Undersecretary of Defense Douglas Feith told the Senate Foreign Relations Committee Tuesday that "Central [Iraqi] government ministries could remain in place and perform the key functions of government after the vetting of the top personnel to remove any who might be tainted with the crimes and excesses of the current regime."

This formula sounds to some Iraqi opposition leaders as though much of Iraq's existing power structure, dominated by Hussein's ruling Baath Party, will maintain its role. "Power is being handed, essentially on a platter, to the second echelon of the Baath Party and the [Iraqi] Army officer corps," says Kanan Makiya, an adviser to Mr. Chalabi who discussed postwar Iraq with President Bush on Jan. 10. "It's going to have the opposite effect to what US wants it to have," he adds.

The US plan also imagines, in Feith's words, a "Constitutional commission ... to draft a new Constitution and submit it to the Iraqi people for ratification."

Zalmay Khalilzad, the US envoy to the Iraqi opposition, briefed leaders of three groups opposed to Hussein about the plan in Ankara, Turkey, last week. In interviews here, Chalabi and Mr. Makiya said they were unable to attend because the US gave them just 18 hours' notice, but added that they have been told about the discussions from opposition figures who participated.

Mr. Khalilzad met with the two Kurdish parties - the Kurdistan Democratic Party and the PUK - that administer areas of northern Iraq outside Hussein's control. A leader of the Iran-backed Supreme Council for the Islamic Revolution in Iraq (SCIRI), which represents major elements of the country's Shiite community, also took part in the Ankara meetings.

Both Kurds and Shiites rebelled unsuccessfully against Hussein after the Gulf war, thinking the US would defend them. Instead the US stood back as Hussein crushed the uprisings. But for more than a decade US and British warplanes have kept Iraqi planes from flying over both areas, a limitation that has offered Kurds, in northern Iraq, and Shiites, in the south, some protection from Hussein's military.

The Kurds and Shiites are important to the US in part because both have men under arms. But they are also groups that may pose complexities.

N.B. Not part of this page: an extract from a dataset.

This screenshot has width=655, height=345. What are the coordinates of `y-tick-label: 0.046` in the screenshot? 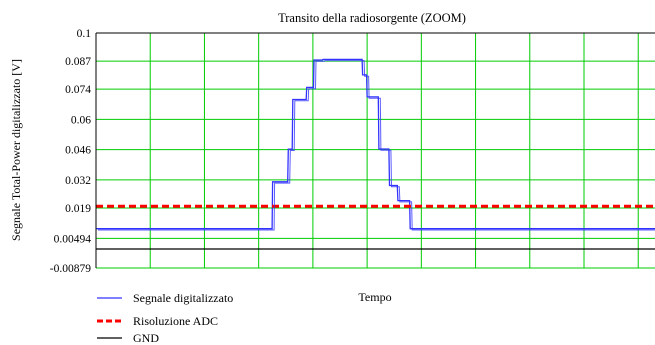 It's located at (78, 151). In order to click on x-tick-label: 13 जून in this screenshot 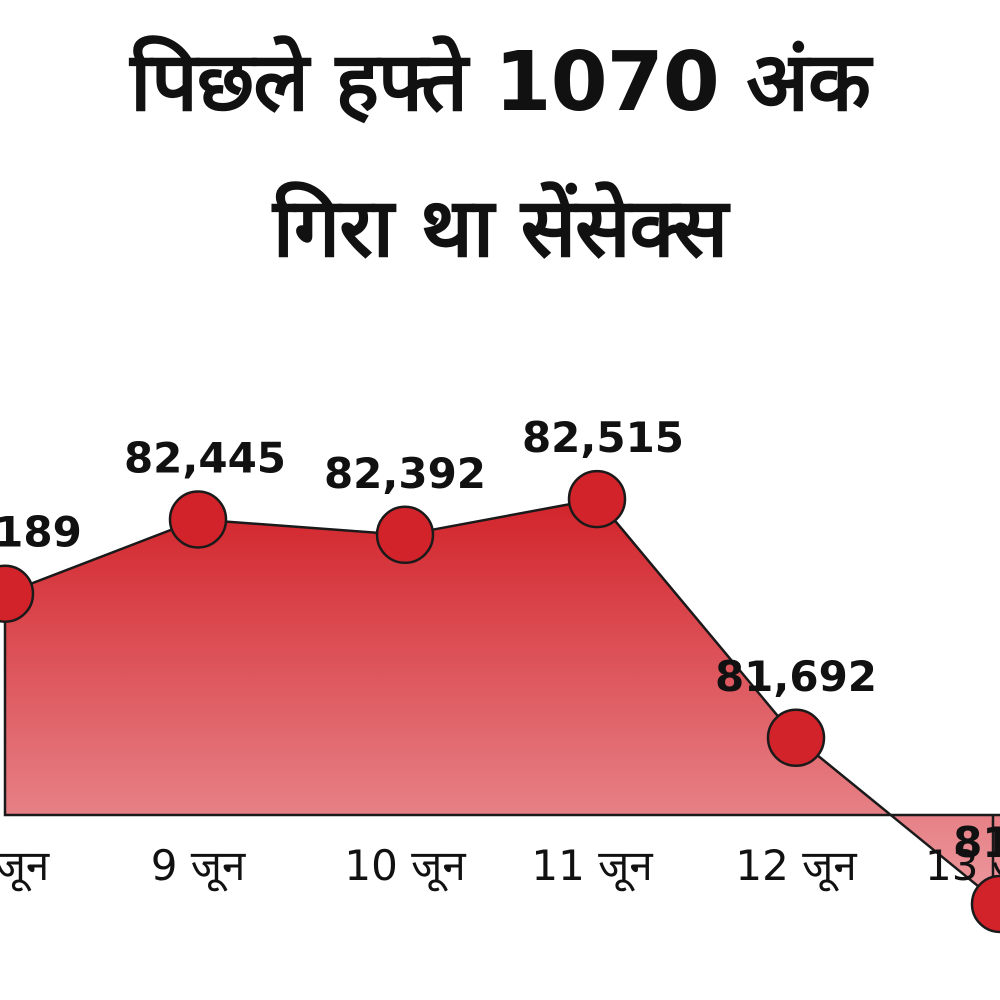, I will do `click(962, 866)`.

Long disenfranchised by Hussein, despite their majority status, the Shiites want to see a more just distribution of power in a new Iraq. This desire makes the US wary, since SCIRI, the main Shiite group, is supported by Iran's theocratic rulers. The US would like Iran's role in Iraq kept to a minimum.

Makiya asserts that installing a US military ruler "is certified, guaranteed to make [SCIRI leader Ayatollah Mohammed Bakr al-Hakim] a major player in Iraq because he's gong to run in ... elections, along with the rest of the opposition, on an anti-occupation platform."

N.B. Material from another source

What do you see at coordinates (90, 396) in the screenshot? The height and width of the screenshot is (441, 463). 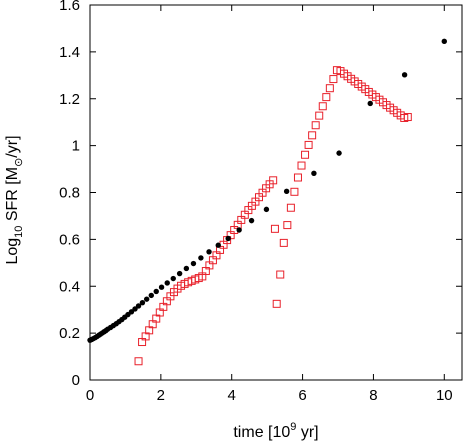 I see `x-tick-label: 0` at bounding box center [90, 396].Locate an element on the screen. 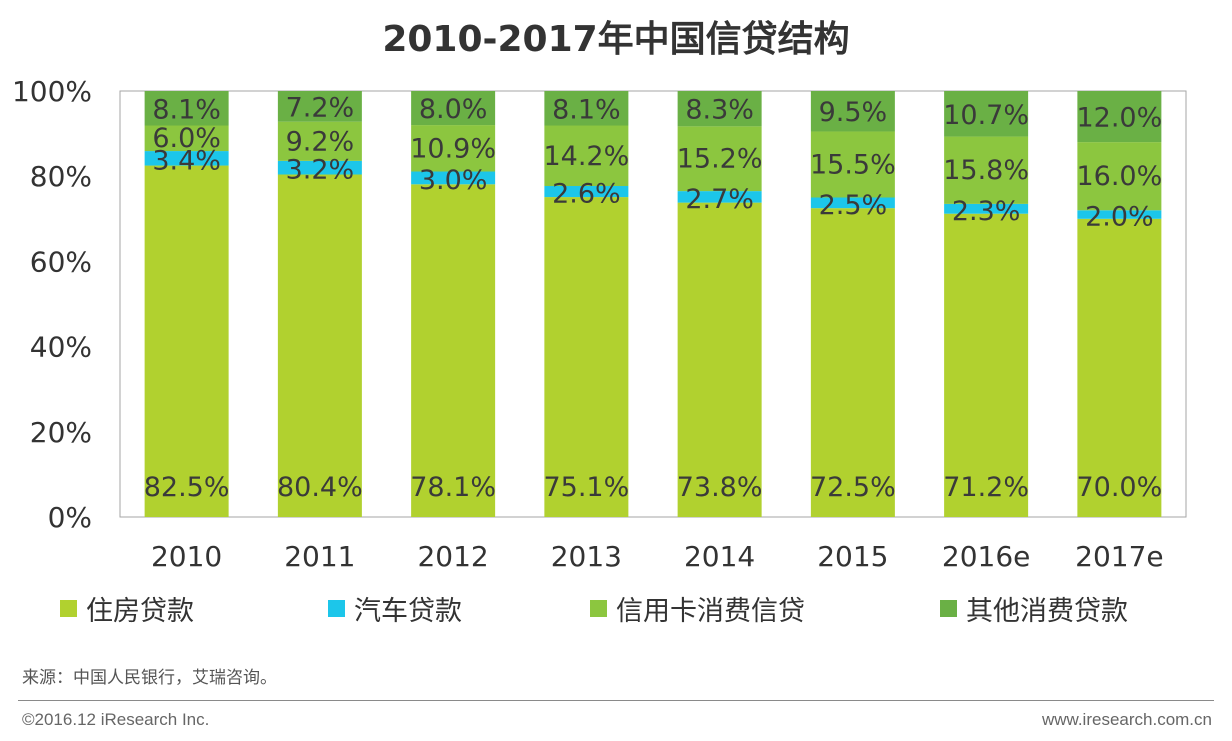 This screenshot has height=741, width=1232. data-label-auto: 3.4% is located at coordinates (186, 160).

The Kurds want at least to preserve the de facto autonomy they have gained over the past decade, and have insisted that the new Iraq adopt a federal system of government. But federalism makes Turkey anxious, on the theory that an autonomous Kurdish area in a federal Iraq might inspire Turkey's Kurds to seek something similar. The Turks have relentlessly suppressed Kurdish nationalism.

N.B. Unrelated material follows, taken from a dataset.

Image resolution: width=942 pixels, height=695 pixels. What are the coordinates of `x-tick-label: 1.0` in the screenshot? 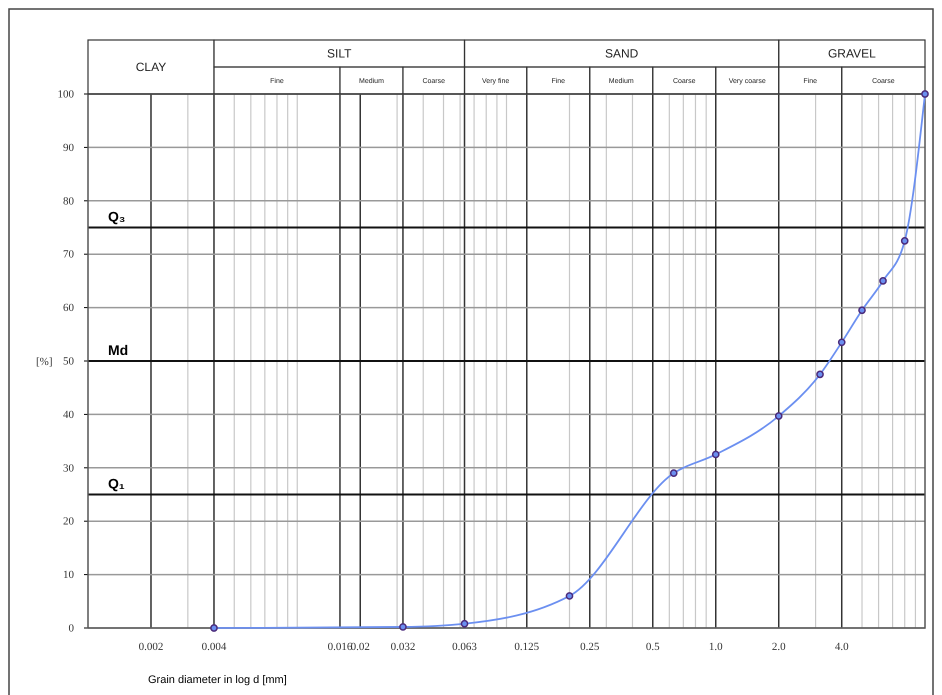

At the same time, Turkish cooperation is an important feature of US war planning, which may explain why US officials "told the Kurds to be very, very careful and very realistic about federalism," in Chalabi's rendition of events in Ankara.

Rather than allying itself with Iraq's opposition, an ambitious and fractious collection of exiles and dissidents, the US seems to be gambling that large segments of the Iraqi establishment will cooperate in a American-led effort to rehabilitate the country and reform its political system. Makiya says with evident disappointment that years of collaborative effort with US officials - including US funding, an act of Congress promoting Iraq's "liberation," and a "democratic principles working group on Iraq" backed by the State Department - are "all down the drain."

But the US approach may increase the comfort level of some US friends in the Arab world, who preside over autocratic regimes and who may be uneasy with an effort to create a Western-style democracy in their midst.

"What concerns us a lot," Chalabi says, "is the perception of the Arab governments and their friends in Washington about the effect Iraq could have by its example on the future of the Arab world."